Provided data Block Start

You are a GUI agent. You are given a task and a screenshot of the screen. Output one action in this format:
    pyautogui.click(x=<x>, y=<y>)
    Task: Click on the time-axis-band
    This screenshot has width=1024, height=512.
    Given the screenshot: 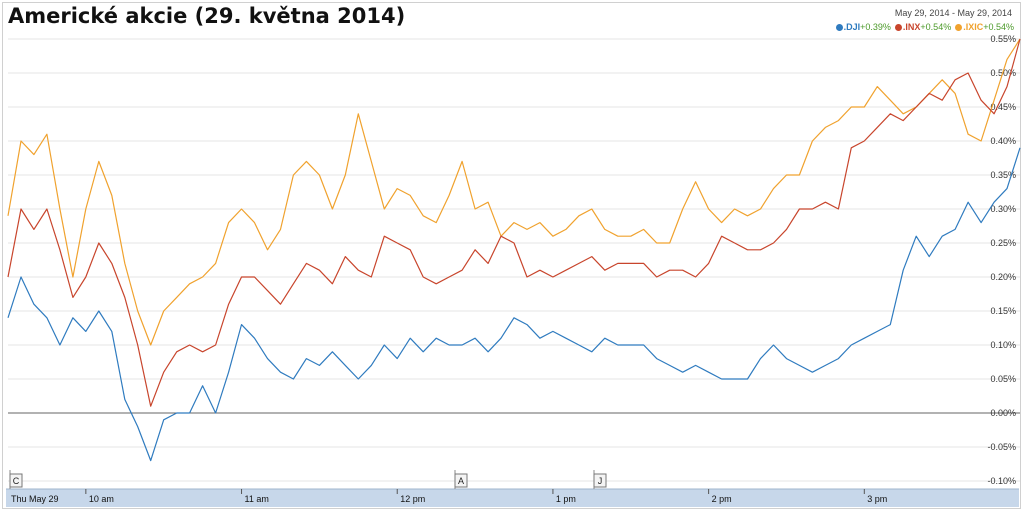 What is the action you would take?
    pyautogui.click(x=512, y=498)
    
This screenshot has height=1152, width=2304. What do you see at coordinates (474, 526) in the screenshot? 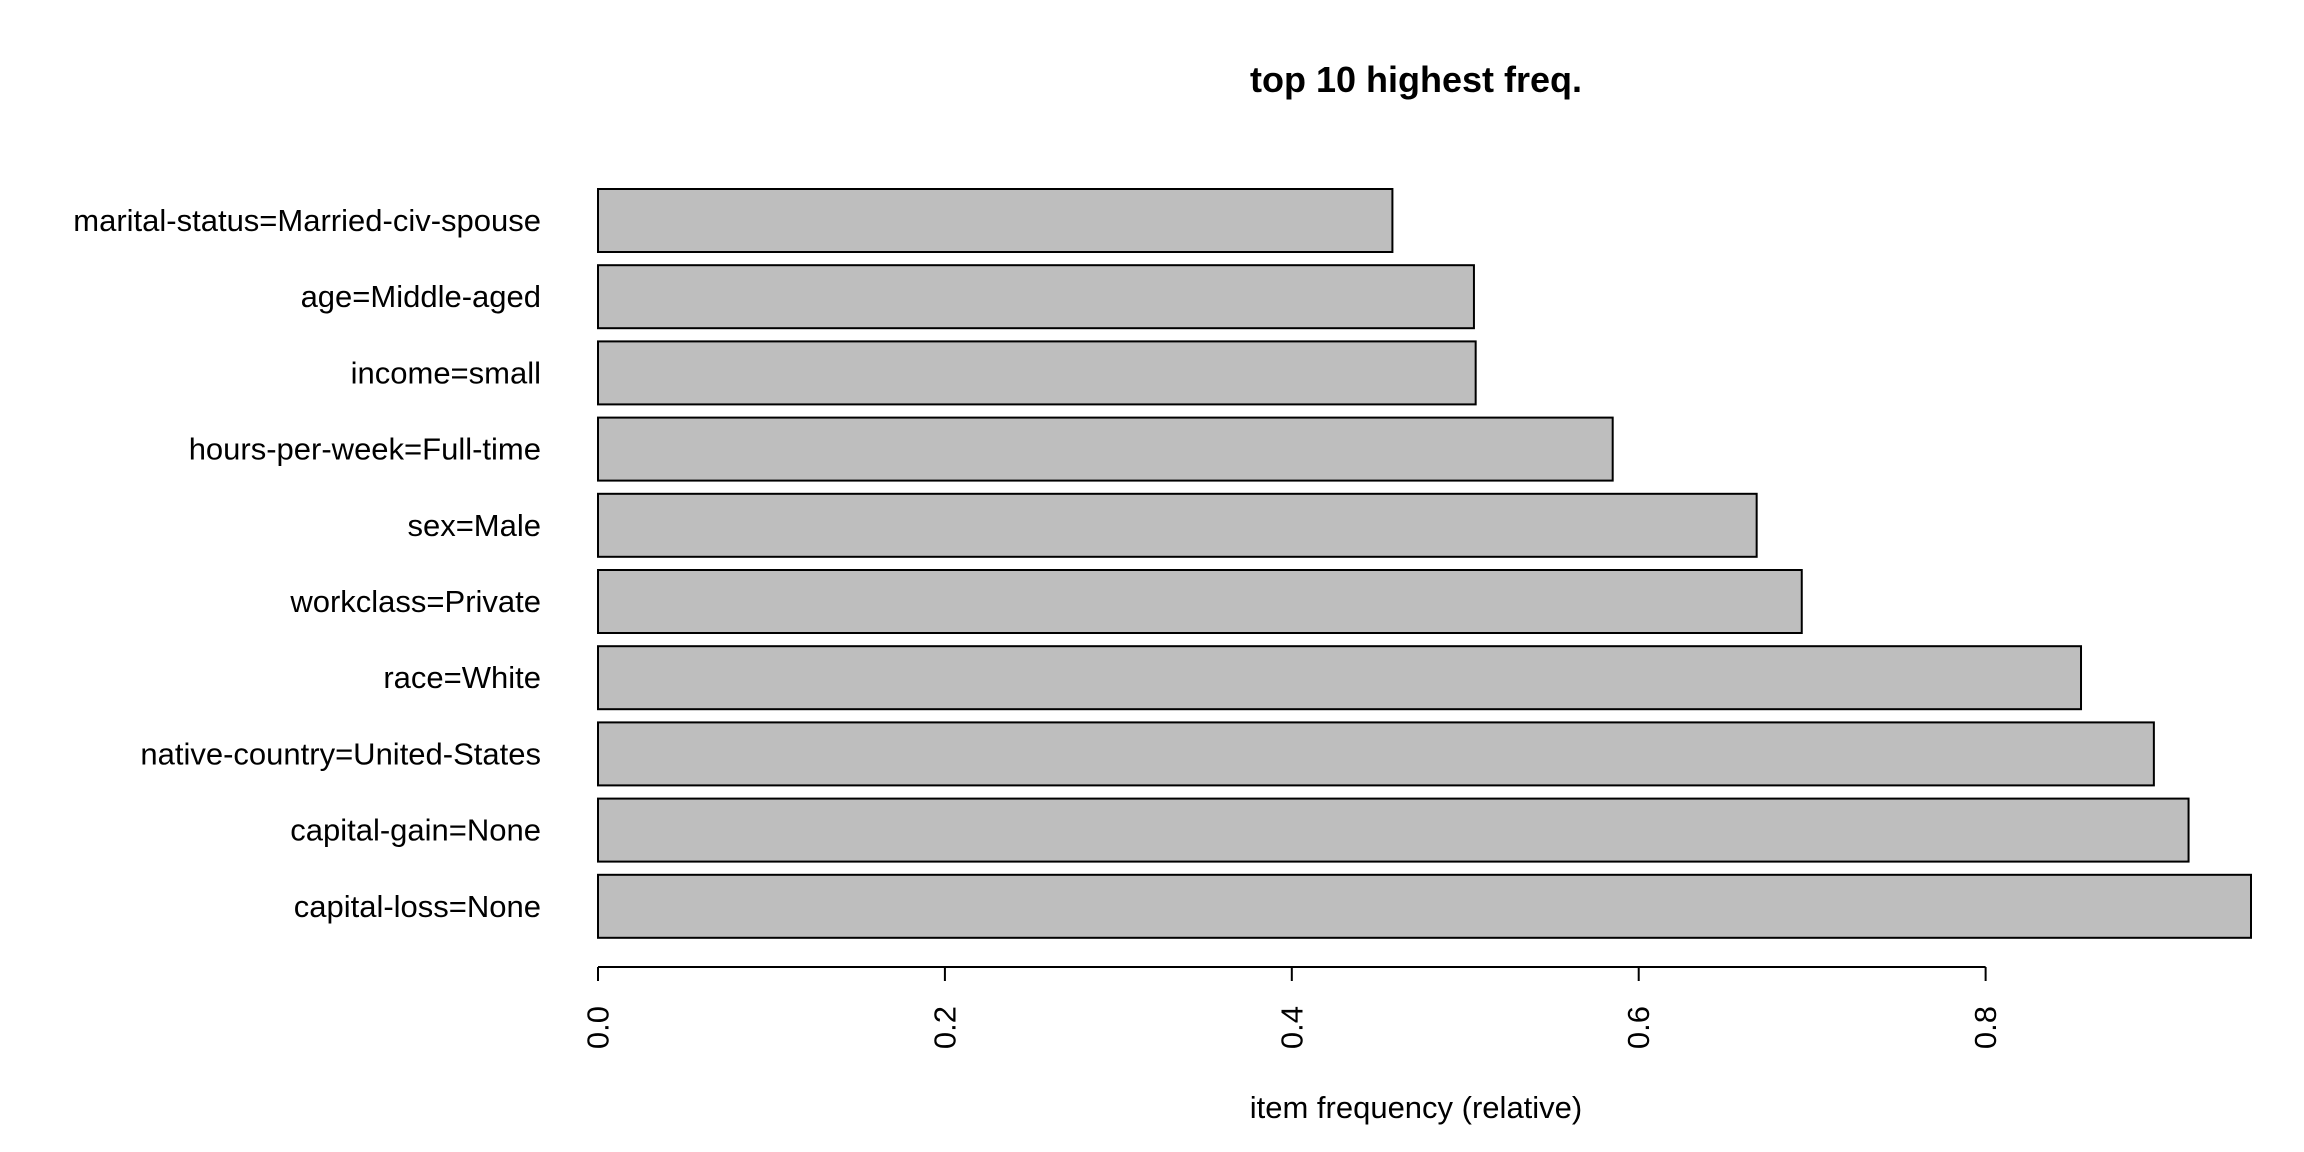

Provided data Block End

■ **To do**: Starting at the beginning of the records and ending at the line containing "This screenshot has width=1024, height=512.", lay out each line as a separate string in a JSON list, leaving out any blank lines.

■ **Response**:
[
  "You are a GUI agent. You are given a task and a screenshot of the screen. Output one action in this format:",
  "    pyautogui.click(x=<x>, y=<y>)",
  "    Task: Click on the time-axis-band",
  "    This screenshot has width=1024, height=512."
]